Underline dictates where underlines will be placed, relative to the baseline.

The superscript and subscript offsets are used to adjust the baseline for superscript and subscript text. Their size is a factor that is used to scale such text, relative to the normal font size.

Font Sub-Assets

Each font asset also contains two sub-assets. These are its texture atlas and its default material. You should not edit these directly.

Font Weights

You can control how bold and italic changes the appearance of the font. It is possible to select different font assets to be used for bold, italic, and bold with italic font variants. If you do not specify font variants, fake bold and italics will be used instead.

Font weight settings.

You can also adjust the weight and spacing of the text. The weight is added to the dilation used by the SDF shaders. The spacing is added to the space between characters. You can define these values for both the normal and fake bold style.

The Italic Style is used to create a fake italic font variant by slanting the character sprites. You can control the strength of this effect.

Tab Multiple controls the tab size. It is defined as a multiple of the width of the font's space character.

Fallback Font Assets

Each font asset contains a limited amount of characters. Sometimes, a font that you're using lacks a character that you need. When that happens, the fallback font list will be searched until a font is founds that does include the missing character. The text object will then use that font to render it.

Fallback font list.

You can also use this feature to distribute fonts over multiple textures. Or to automatically use different fonts for certain characters. However, keep in mind that searching the list for missing characters requires extra work. Also, additional fonts require additional draw calls.

Glyph Info

Here you can inspect the data of each character in the font, and tweak it if necessary. The character list is split into pages, which you can navigate through via the buttons at the top and bottom. You can also filter the list, based on character codes.
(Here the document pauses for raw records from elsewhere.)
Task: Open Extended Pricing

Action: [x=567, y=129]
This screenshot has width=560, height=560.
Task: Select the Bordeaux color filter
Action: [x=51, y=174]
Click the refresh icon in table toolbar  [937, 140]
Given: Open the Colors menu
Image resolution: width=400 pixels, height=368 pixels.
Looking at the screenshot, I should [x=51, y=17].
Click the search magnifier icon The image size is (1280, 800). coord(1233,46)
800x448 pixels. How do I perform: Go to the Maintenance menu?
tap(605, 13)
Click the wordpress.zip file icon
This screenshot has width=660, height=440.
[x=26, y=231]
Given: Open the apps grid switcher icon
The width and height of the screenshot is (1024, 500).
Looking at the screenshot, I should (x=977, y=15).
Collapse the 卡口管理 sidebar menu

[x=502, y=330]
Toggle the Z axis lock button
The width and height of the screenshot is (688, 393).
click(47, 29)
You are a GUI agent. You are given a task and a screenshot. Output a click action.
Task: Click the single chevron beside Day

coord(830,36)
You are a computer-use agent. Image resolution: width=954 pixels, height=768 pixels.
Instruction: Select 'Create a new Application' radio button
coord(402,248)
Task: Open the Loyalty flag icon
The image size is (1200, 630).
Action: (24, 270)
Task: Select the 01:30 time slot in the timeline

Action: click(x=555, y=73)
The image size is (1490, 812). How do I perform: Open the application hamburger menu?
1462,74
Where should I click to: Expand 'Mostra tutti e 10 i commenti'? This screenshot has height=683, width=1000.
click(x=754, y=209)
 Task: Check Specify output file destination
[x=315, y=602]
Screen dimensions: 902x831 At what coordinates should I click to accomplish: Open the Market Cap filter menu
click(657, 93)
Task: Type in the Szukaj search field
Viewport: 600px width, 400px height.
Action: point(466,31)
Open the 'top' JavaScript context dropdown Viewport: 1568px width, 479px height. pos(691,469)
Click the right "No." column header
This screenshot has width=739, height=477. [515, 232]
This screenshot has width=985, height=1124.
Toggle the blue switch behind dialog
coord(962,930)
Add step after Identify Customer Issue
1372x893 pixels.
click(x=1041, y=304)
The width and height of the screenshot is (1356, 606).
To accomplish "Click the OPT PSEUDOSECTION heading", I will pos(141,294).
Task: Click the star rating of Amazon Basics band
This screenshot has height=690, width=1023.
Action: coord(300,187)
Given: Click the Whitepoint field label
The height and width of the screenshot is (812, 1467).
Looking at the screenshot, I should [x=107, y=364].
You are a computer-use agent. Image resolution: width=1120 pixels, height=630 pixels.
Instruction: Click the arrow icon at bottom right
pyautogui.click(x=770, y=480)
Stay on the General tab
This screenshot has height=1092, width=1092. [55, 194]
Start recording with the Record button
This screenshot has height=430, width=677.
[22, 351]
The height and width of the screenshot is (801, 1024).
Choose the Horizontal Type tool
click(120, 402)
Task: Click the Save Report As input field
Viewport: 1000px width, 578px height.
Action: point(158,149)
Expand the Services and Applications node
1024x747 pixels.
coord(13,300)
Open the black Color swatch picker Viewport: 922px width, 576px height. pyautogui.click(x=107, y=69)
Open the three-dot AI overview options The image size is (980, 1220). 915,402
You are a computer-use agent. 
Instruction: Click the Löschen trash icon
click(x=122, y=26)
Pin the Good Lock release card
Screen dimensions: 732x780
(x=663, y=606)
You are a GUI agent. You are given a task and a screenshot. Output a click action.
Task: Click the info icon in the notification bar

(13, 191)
Click on an entry to make it active. This allows you to edit, copy, and remove it.

Glyph info.

The X, Y, W, and H values define character's rectangular area in the font atlas. The OX and OY offsets control the placement of the character's sprite, defined at its top-left corner relative to its origin on the baseline. The ADV value controls how far to advance along the baseline before placing the next character. Finally, SF is a scale factor which you can use to ajust the size of the character.

Kerning Table Info

The kerning table is either imported from a font or made manually. The table is split into pages, which you can navigate through via the buttons at the bottom. Each entry is a kerning pair with a left and a right character. The offset is relative to where the right character would normally start. A positive value pushes the characters further apart, while a negative value pulls them together.

Part of a kerning table.

There are many fonts that do not include kerning pairs. You can add them manually, by specifying either the characters or their decimal character codes, plus their offset adjustment.